In a statement on Friday evening, US Trade Representative Robert Lighthizer confirmed that Trump had "ordered us to begin the process of raising tariffs on essentially all remaining imports from China, which are valued at approximately $300 billion".
Friday's talks were brief and focused mostly on the roots of the recent impasse. By early afternoon, the meeting had concluded and no further face-to-face negotiations were scheduled.
Trump called the discussions "candid and constructive" and China's Vice Premier, Liu He said the talks went "fairly well".
"Negotiations have not broken down," Liu told the media, while noting that China was unwilling to make concessions on "principle issues".

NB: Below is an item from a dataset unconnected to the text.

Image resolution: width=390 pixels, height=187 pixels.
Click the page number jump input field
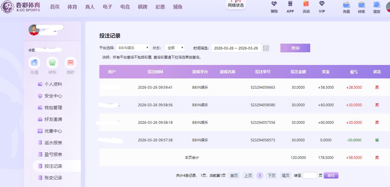tap(310, 175)
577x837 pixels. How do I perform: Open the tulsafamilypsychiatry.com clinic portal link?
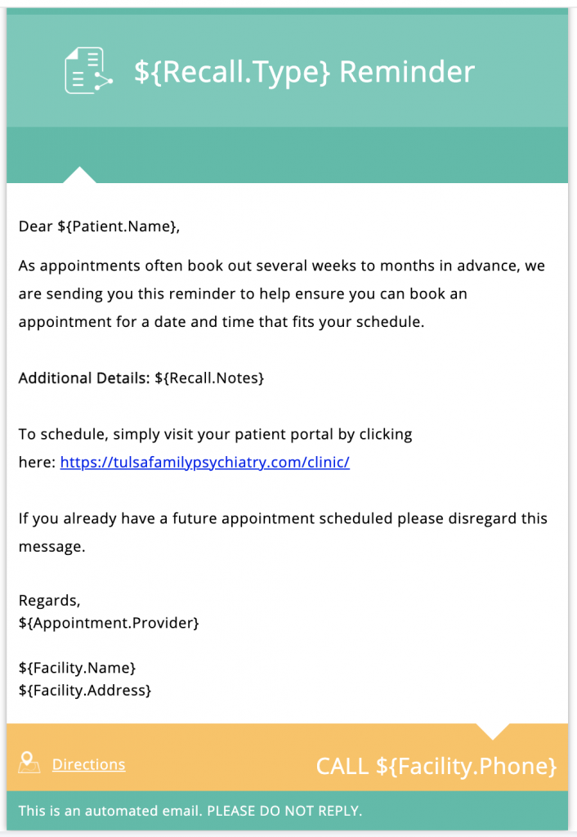[204, 463]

"I come here facing pressure... That expresses China's greatest sincerity. And we want to resolve some of the differences we face honestly, confidently and rationally. I think there is hope."
In response to the new tariffs, China has threatened to retaliate with its own "countermeasures", which include ending purchases of American farm goods and establishing other non-tariff barriers for companies trying to gain access to the Chinese market.
Beijing and Washington have been locked in a bruising trade war since last July after Trump slapped an additional 25 per cent on an initial $50 billion worth of Chinese goods.
Trump followed it through with another 10 per cent on an additional $200 billion in products in September.
The Chinese hit back at the US by raising levies on American products worth $150 billion.
It is the levies imposed in September 2018 by Trump which have been increased to 25 per cent from Friday.